→ Task
The lines to be extracted begin at the line containing "Open the history report icon" and end at the last line of the data below; copy them exactly and leave out the pictures.

(Beginning of Extracted data)

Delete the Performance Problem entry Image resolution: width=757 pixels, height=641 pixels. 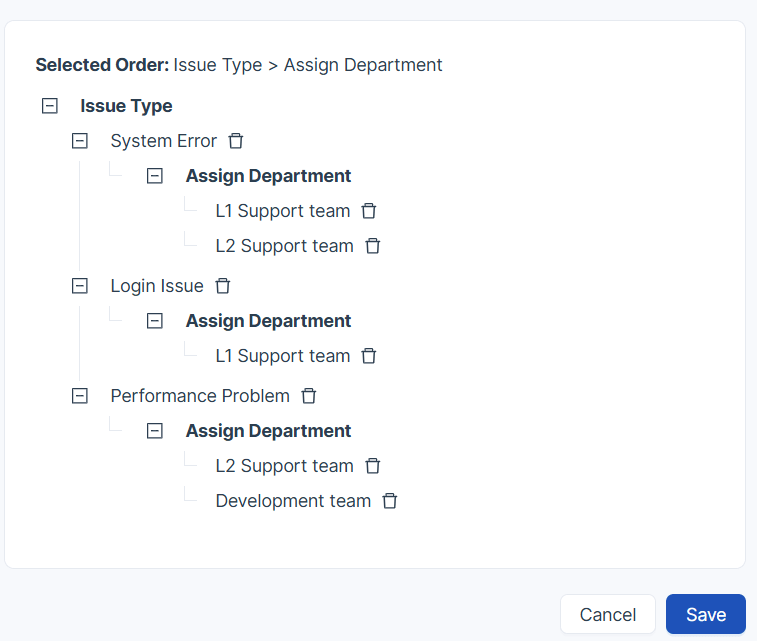click(x=309, y=396)
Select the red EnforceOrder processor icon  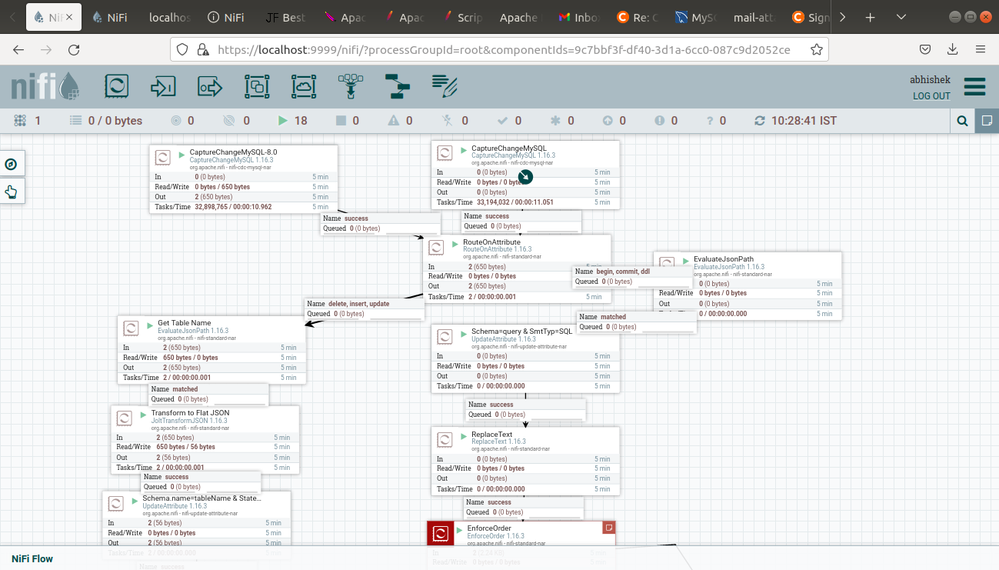(439, 534)
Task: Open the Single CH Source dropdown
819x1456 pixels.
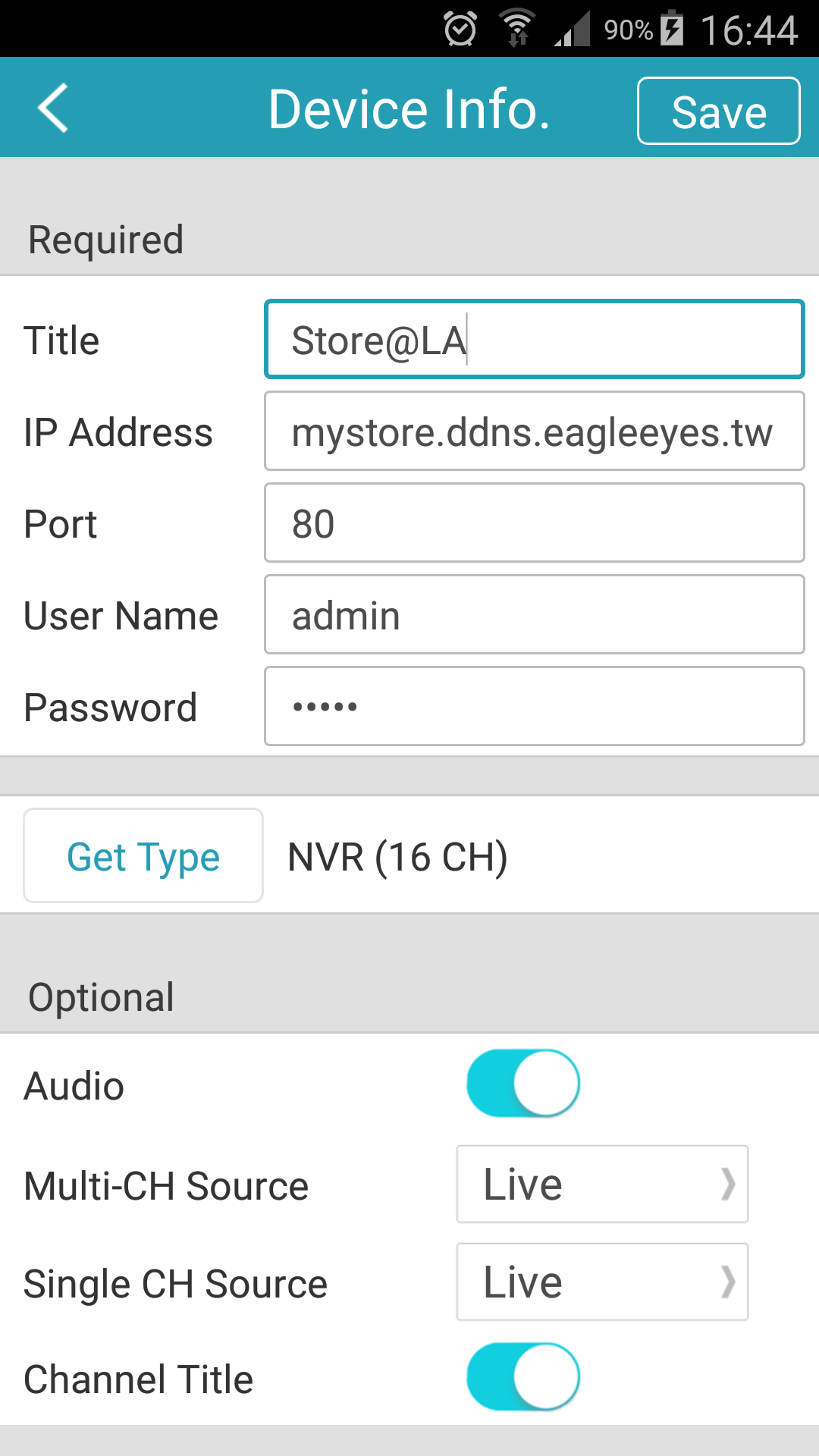Action: tap(602, 1282)
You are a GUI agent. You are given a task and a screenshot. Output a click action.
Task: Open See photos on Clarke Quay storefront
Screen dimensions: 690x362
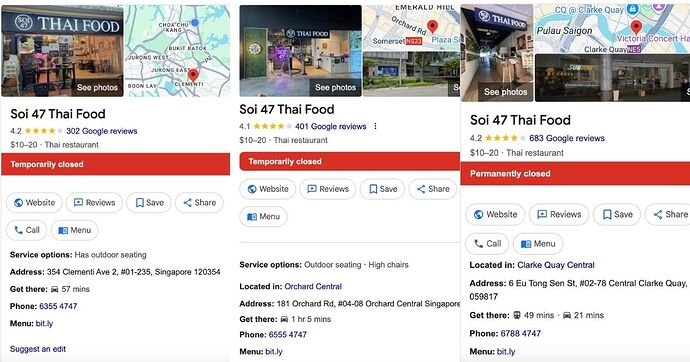point(505,92)
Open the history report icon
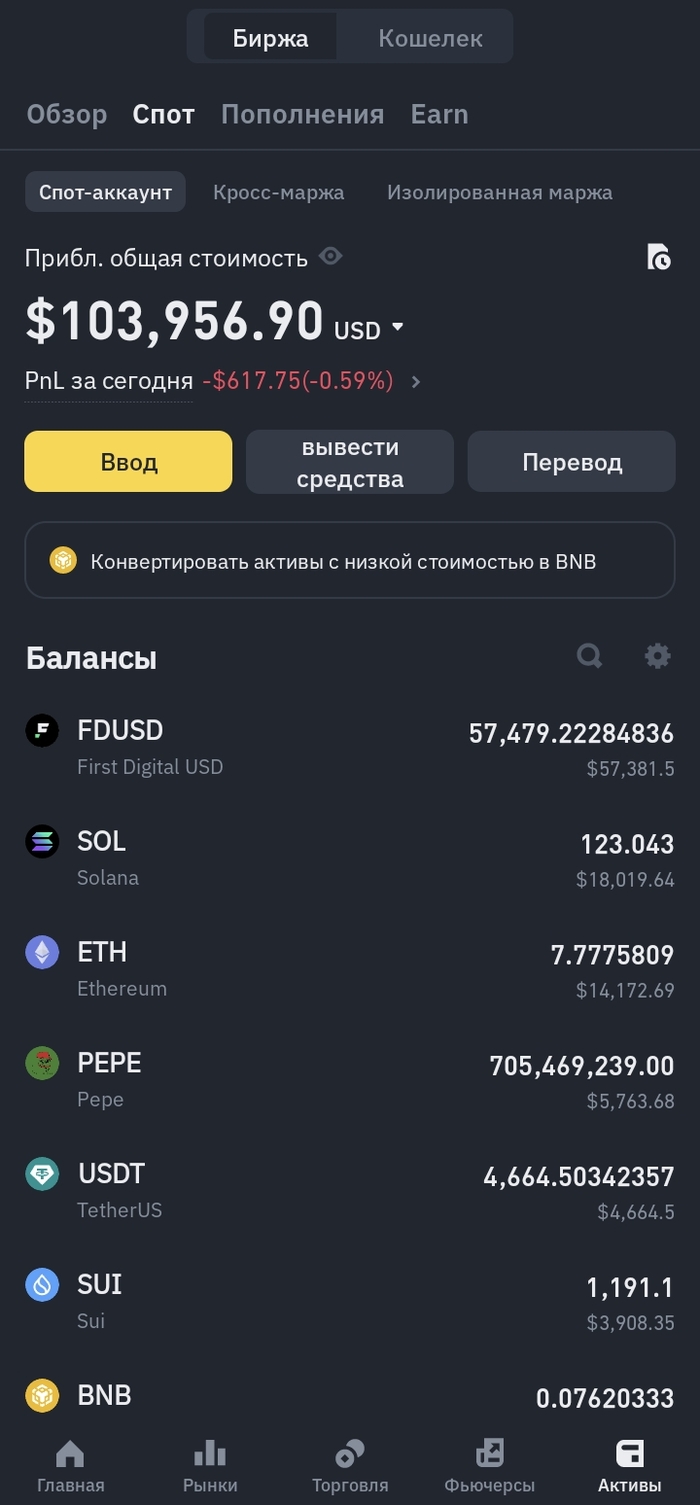The width and height of the screenshot is (700, 1505). [659, 257]
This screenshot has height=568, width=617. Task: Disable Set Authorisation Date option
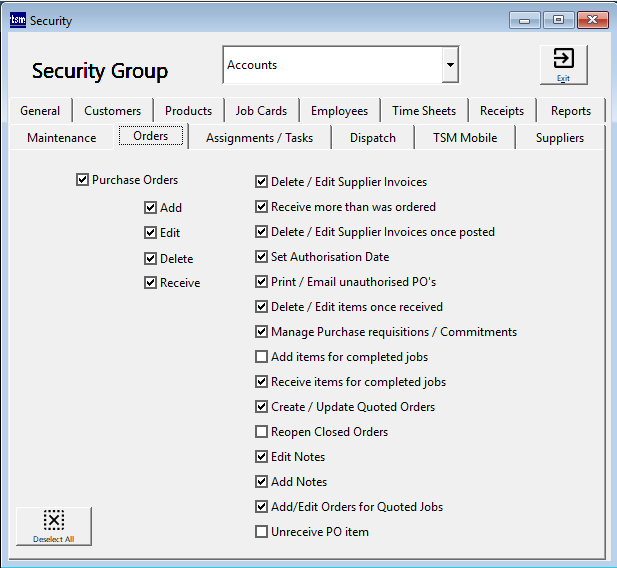tap(262, 257)
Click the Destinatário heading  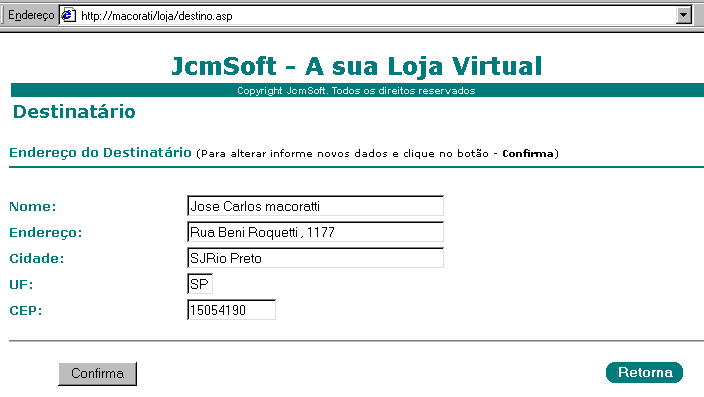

(End of Extracted data)

→ Response to the task
Open the history report icon
The width and height of the screenshot is (700, 1505). [659, 257]
This screenshot has height=568, width=617. Task: Disable Set Authorisation Date option
tap(262, 257)
Click the Destinatário heading  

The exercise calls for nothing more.